Weather Field No. 1 - CODAworx

Weather Field No. 1

Client

Location: Santa Monica, CA, United States

Completion date: 2013

Project Team

Artist

Iñigo Manglano-Ovalle

Fabricator

Vector Custom Fabricating

Landscape Architect

James Corner Field Operations

Curator

Christop Grimes Projects

Overview

This site-specific sculpture by Iñigo Manglano-Ovalle is composed of 49 telescoping stainless steel poles aligned in a highly ordered grid. Alternating at heights of 19, 20 and 21 feet, each pole supports a weathervane and anemometer. These finely tuned instruments are designed to accurately respond to prevailing wind conditions, gauging wind speed and direction. In Weather Field, the close grouping of the poles augments the instruments’ standard function. Instead of only mapping the wind in a conventional manner, the sculpture also uses crowding as a condition to trigger and reveal turbulence, a much more mysterious phenomenon.  Sited at the crest of a gentle berm of meadow grasses, Weather Field announces itself from a great distance as well as a number of vantage points in the park.

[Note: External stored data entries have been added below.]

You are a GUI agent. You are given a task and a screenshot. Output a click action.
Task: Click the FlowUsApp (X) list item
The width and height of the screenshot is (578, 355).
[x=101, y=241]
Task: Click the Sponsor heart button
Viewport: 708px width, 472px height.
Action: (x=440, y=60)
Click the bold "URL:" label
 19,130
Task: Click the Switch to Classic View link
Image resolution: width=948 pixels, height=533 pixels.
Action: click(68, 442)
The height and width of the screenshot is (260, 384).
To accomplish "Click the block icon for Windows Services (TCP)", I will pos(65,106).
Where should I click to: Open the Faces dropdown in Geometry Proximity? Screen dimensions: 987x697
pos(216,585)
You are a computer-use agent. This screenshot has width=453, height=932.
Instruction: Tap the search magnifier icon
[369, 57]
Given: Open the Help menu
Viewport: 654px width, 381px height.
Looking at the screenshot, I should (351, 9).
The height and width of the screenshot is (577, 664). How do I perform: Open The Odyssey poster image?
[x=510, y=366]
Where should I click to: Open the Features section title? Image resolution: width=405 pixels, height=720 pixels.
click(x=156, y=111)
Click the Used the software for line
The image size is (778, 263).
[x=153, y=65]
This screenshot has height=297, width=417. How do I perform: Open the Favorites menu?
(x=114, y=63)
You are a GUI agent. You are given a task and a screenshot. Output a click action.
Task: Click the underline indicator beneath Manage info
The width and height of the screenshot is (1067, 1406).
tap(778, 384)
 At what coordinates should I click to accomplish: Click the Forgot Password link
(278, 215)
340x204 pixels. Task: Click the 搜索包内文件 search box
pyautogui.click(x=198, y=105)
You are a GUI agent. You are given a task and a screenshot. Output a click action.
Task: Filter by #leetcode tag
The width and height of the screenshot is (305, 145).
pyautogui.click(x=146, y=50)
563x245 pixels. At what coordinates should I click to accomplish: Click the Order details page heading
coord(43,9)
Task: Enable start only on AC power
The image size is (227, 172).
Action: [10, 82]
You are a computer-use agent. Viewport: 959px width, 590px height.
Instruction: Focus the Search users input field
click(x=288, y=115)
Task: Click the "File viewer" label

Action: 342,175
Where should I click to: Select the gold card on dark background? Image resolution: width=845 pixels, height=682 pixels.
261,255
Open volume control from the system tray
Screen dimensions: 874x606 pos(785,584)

The rigid verticality of the stainless steel sculpture contrasts and compliments both the flowing landscaping beneath it and the natural forces at play in its canopy. Depending on which way the viewer approaches the sculpture; the poles may align themselves as a transparent set of columns or may reveal themselves to be a random forest of slender elements.  As such Weather Field serves to gauge the viewer’s movement and provide coordinates as they navigate the park or contemplate the weather.

Goals

Weather Field strikes a balance between the order of the instrument grid and the unpredictable response of its kinetic elements to produce its own microclimate. In its peculiar climate the instruments influence and react to one another, flocking and schooling like birds in the air and fish in the sea. It serves as a constant reminder of our connection to both local and global conditions and might also call to mind the subtle affects we each have on one another.